By Sepehr Archard | 4th September 2020
The construction of the Barakah plant started in 2009, and this month one of the 4 reactors began nuclear fission at the facility, allowing the country to rely on another “ecological” resource. This project signifies a shift in strategy for the oil-rich country as they increased the investment in solar power plants, financed an incredible $2 billion for a state-of-the-art solar power plant near Abu Dhabi and now, have their first nuclear power plant. But there are rising questions on the possible threats that the countries face from the other regional countries such as Qatar and Iran (since they are still in a “cold war” with Iran since the Yemen war started) and Saudi Arabia that is increasingly seen as an enemy rather than an ally.
Why did the Kingdom invest in a $24 billion nuclear plant that would face threats from the countries around them?
Let’s face it, nuclear energy has always been a very sensitive subject since the bombing of Hiroshima and Nagasaki. From its capacity to generate a tremendous amount of electricity to the the damages it can cause, as there is a thin line between military nuclear proliferation and civil nuclear power, governments have struggled with nuclear energy.
For the UAE, experts are questioning its usefulness since the country has over 300 days of sun a year and is one of the most important oil producers in the world. A nuclear plant would also cost more than a solar one. Due to the sweltering climate of the region, additional measures would have to be implemented to prevent the reactor from overheating. Even if nuclear power provides more energy than a solar panel, as once the nuclear plant finished, it will produce roughly 5.6 gigawatts of electricity, supplying up to 25% of the UAE’s need, it will still be cheaper to use solar power than nuclear power. For the same amount of produced electricity, the cost of the plant installation would be nearly 3 times cheaper than the next generation nuclear facility.
The total production capacity of the country is roughly around 1.6 gigawatts and cost a total of 2 billion USD, to produce 5.6 gigawatts, the emirates will need to invest roughly 8 billion USD and they will remain roughly 3 times cheaper than the nuclear facility they constructed.
To breakeven they will need to use it, with a consumption identical to 2019, for roughly 20 years (according to data collected from the French nuclear institute) whereas the solar power plant needs to be used for roughly 7 to 10 years to breakeven.
Additionally, the cost for maintenance is cheaper in a solar power plant as the average cost per kWh produced is 49 cents according to the American nuclear society, whereas the same expense is 5 cents in a solar plant according to the American electricity power company.

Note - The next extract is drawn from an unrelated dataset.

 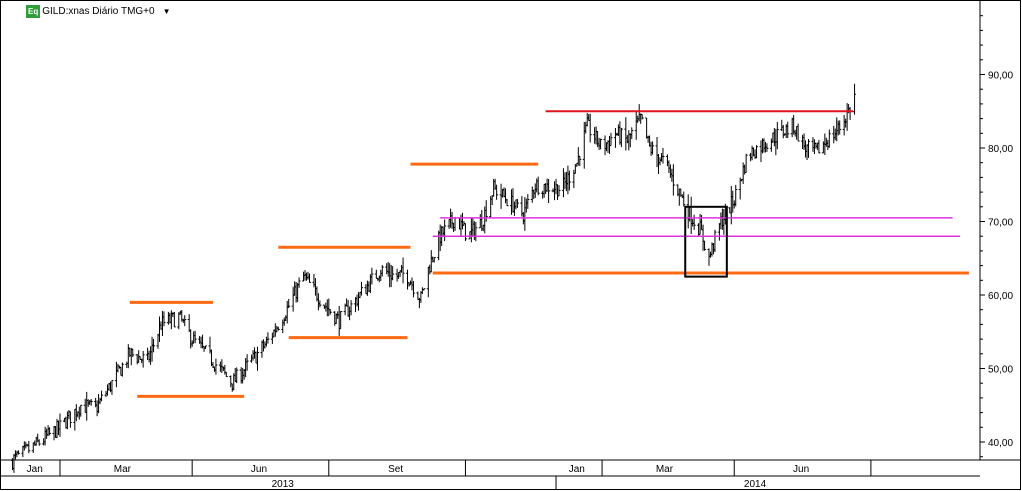 I want to click on y-tick-label: 60,00, so click(x=1000, y=296).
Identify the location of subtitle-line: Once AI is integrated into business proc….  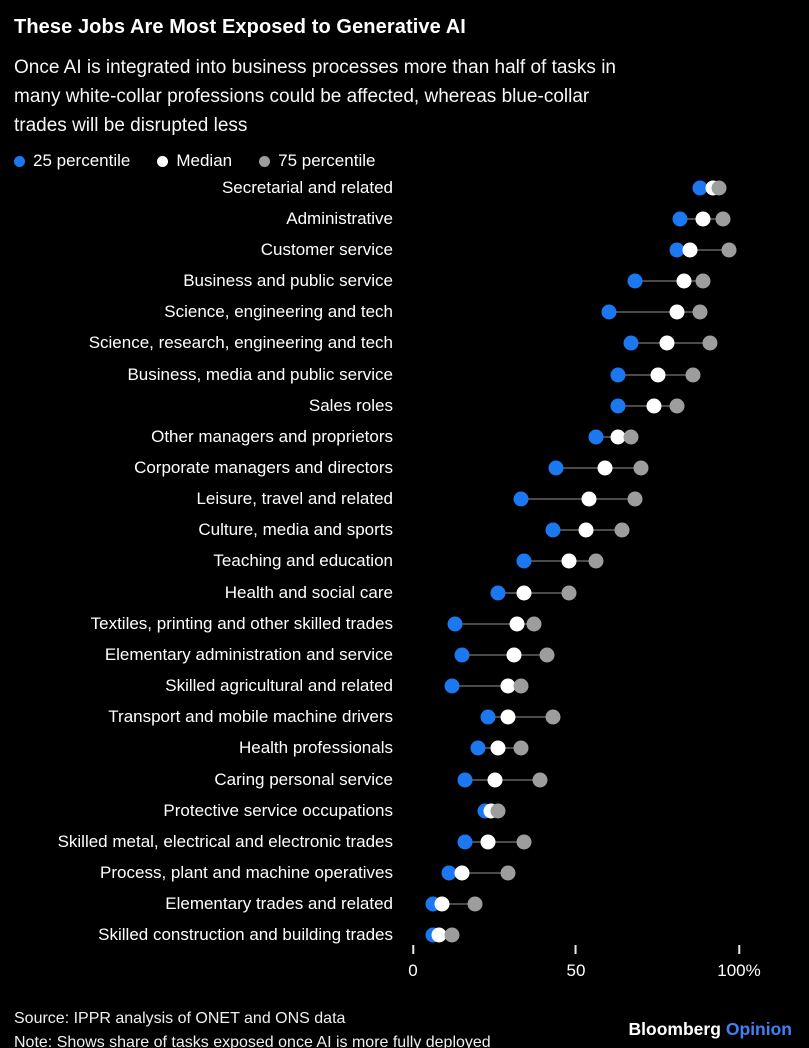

However, one important fact that experts rarely mention is that the UAE faces constant dust storms which severely alters the productivity of the solar panels. In fact, it is believed that the plants are actually producing 30% of their total production capacity (1.6 Gigawatts) which would explain the choice of shifting from solar panels to nuclear energy which will be less impacted by natural events.
Another point raised was the questions surrounding the purpose behind this Barakah plant, given the country’s potential and surrounding tensions in the region. Paul Dorfman, who heads the Nuclear Consulting Group and is a research associate at UCL's Energy Institute, has warned the UAE's investment"risks further destabilising the volatile Gulf region."
He argued that the investment into the new plant is "strange" given the falling prices of renewable energy technology and rising costs of nuclear power generation, and that the actual nature of the nuclear project might hide another plan which is nuclear weapon proliferation.
As we can see in the map above, the nuclear facility is located right in front of Iran and Qatar which are two historical enemies from the Kingdom. In fact, since 2014-2015, the Emirates have been in an indirect war against Iran in Yemen (the UAE supported the militia representing the Sunnite religion and Iran supported the militia representing the Shiite religion). Saudi Arabia is also a few kilometers away from the plant and became throughout the years a rival to the Emirates, as the latter is becoming a more important leader in the political and strategic decisions that are taken in the gulf in lieu of Saudi Arabia (the U.A.E recently signed an agreement with Israel, sent the first Arab mission on planet Mars and opened the first nuclear plant in an Arabic country before Saudi Arabia).
Last of all, even if the concerns of experts are understandable given the current situation, the nuclear plant is monitored by the IAEA (international atomic energy agency) who made over 200 investigation over the last 2 years to ensure its real intent. In addition, the UAE has signed the Non-Proliferation act which guarantees that they will not engage nor try to develop nuclear weapons or else they will face sanctions. Notwithstanding, that Iran did sign the treaty in 1970 and yet engaged in nuclear proliferation.
Overall, we can conclude that the nuclear plant was first of all not the most affordable type of energy that the UAE could use and that in a period where there are rising concerns in the region over a possible war it could become a real threat to the “stability” of the region. As time unfolds, it will be interesting to see what the true purpose of the plant may be.